Guys,

   I was pretty sure I had got it working before, so I didn't want to just 
leave it as it is. What I just did is restart my computer with plain FreeDOS 
and wrote, compiled and executed a programme like this:

   mov ax,0b800h
   mov ds,ax
   mov word ptr [100h],1f21h    ; draw exclamation mark

   mov ax,[12345678h]  ; tempt FreeDOS to respond to an exception

   mov word ptr [102h],4e3fh   ; draw a question mark
   mov ax,4c00h
   int 21h   ; exit to DOS


   What happened was that both marks where drawn and no error occurred. At that 
point, only HIMEM was loaded, no EMM386. I thought that meant that FreeDOS's 
HIMEM did indeed have that routine.
   I rebooted the computer with EMM386 and reran the program.

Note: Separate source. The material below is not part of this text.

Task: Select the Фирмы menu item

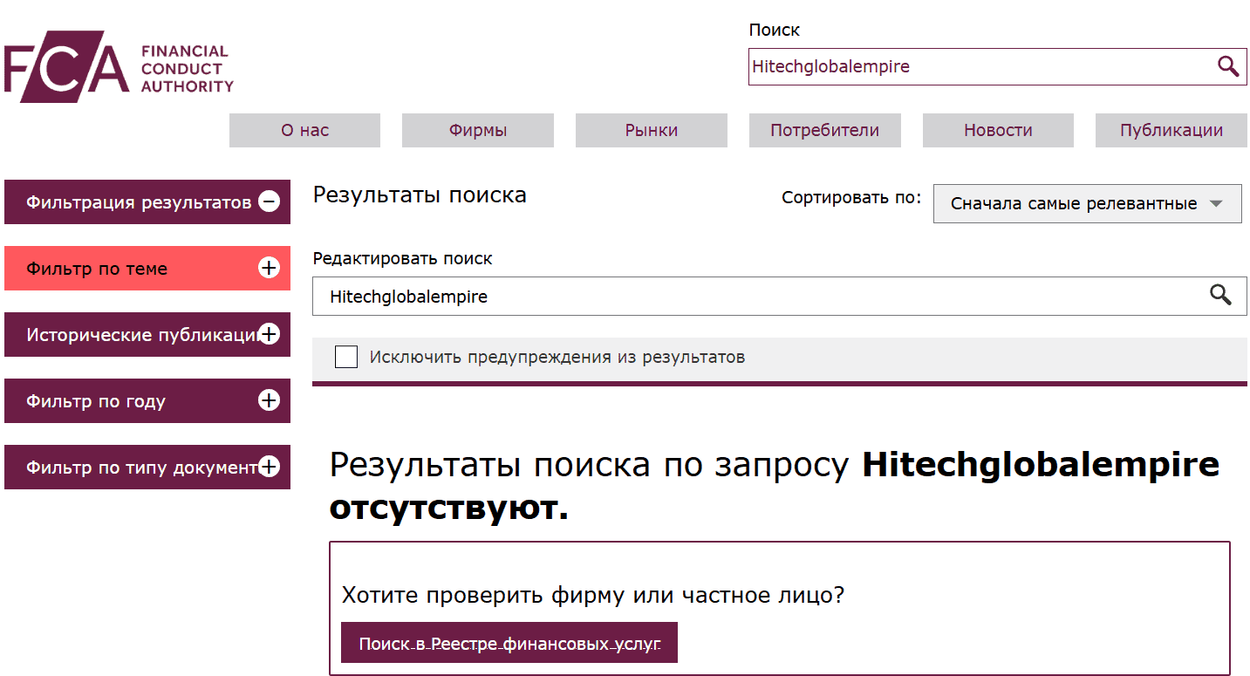Action: coord(477,130)
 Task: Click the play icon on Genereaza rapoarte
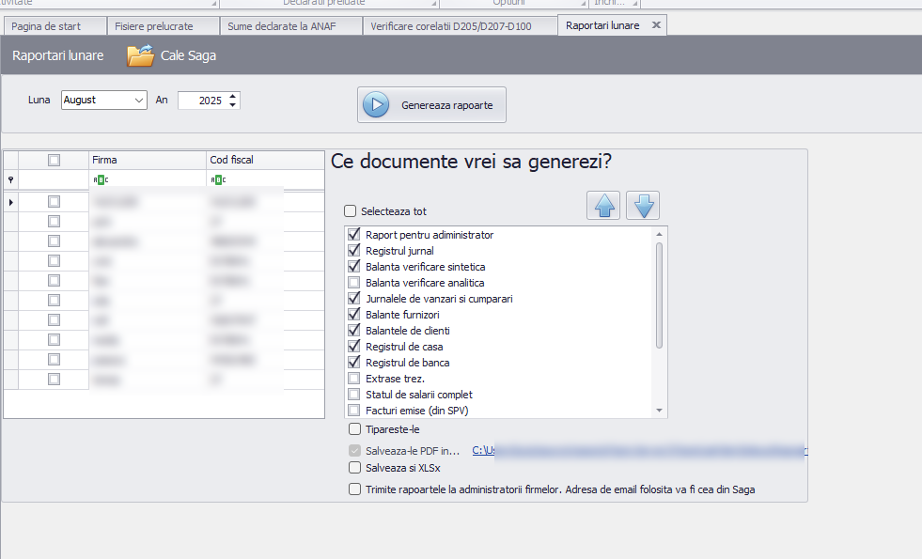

Of course, this 
time, an exception was triggered. Only the exclamation mark was drawn and the 
program exited abnormally. This was quite sensible to me. I tried one more time 
not loading any of the two drivers. The first mark was drawn again, but the 
system halted, unable to handle the exception.
   Then I decided I'd be more drastic, so I wrote another program like this:

   xor ax,ax
   mov ds,ax
   mov word ptr [0b8100h],1f21h   ; draw exclamation mark
   mov ax,4c00h
   int 21h  ; exit to DOS

   When loading only HIMEM, this did, in fact, cause a mark to be drawn on the 
screen. But then I realised it could also be the fact that I was using 4DOS as 
the command interpreter. So I rebooted with HIMEM and FreeCOM and the system 
hung when I tried to execute the code.

   Conclusion: it was 4DOS that was loading this routine and not HIMEM, but as 
I had read at some point about HIMEM.SYS doing it, I had thought that was it in 
this case. Anyway, this leads me to think it'd be very handy to have a function 
or a small application in DOS to enable this behaviour on programmes requests. 
Of course, relying on this would render code incomaptible with EMM386 and 
emulators such as DOSBox. Am I right?  On the other hand, it would be a lot 
faster to access memory.

                       Lucas

PS: Because of a problem with yahoo, you may have received a truncated copy of 
this e-mail. Please disregard it. I think I'll switch to GMail



--- On Tue, 27/10/09, japhethx gmail <japhe...@googlemail.com> wrote:

From: japhethx gmail <japhe...@googlemail.com>
Subject: Re: [Freedos-devel] About my driver, HIMEM/EMM386 and interrupts
To: freedos-devel@lists.sourceforge.net
Received: Tuesday, 27 October, 2009, 4:56 PM

>> However, I understood that HIMEM did something like establishing a  
>> routine that was run whenever you tried to use an
 offset greater than  
>> 0FFFFh together with a "real-mode-made" segment. This routine would  
>> "trap" the event and handle the switch to protected mode and back,  
>> keeping the segment base, but extending the limit to 4G, then returning  
>> to the instruction that generated the exception. Am I right?  Does this  
>> really happen?  If so, programs should not mind about their segments  
>> being initially setup in real mode.
> 
> No, I'm not aware of any Extended Memory Manager (XMM) that does such a  
> thing.

MS Himem does indeed "install" such a routine, but it is installed only during 
XMS block moves inside Himem.

See the MS Himem source for details. It's Public Domain, IIRC.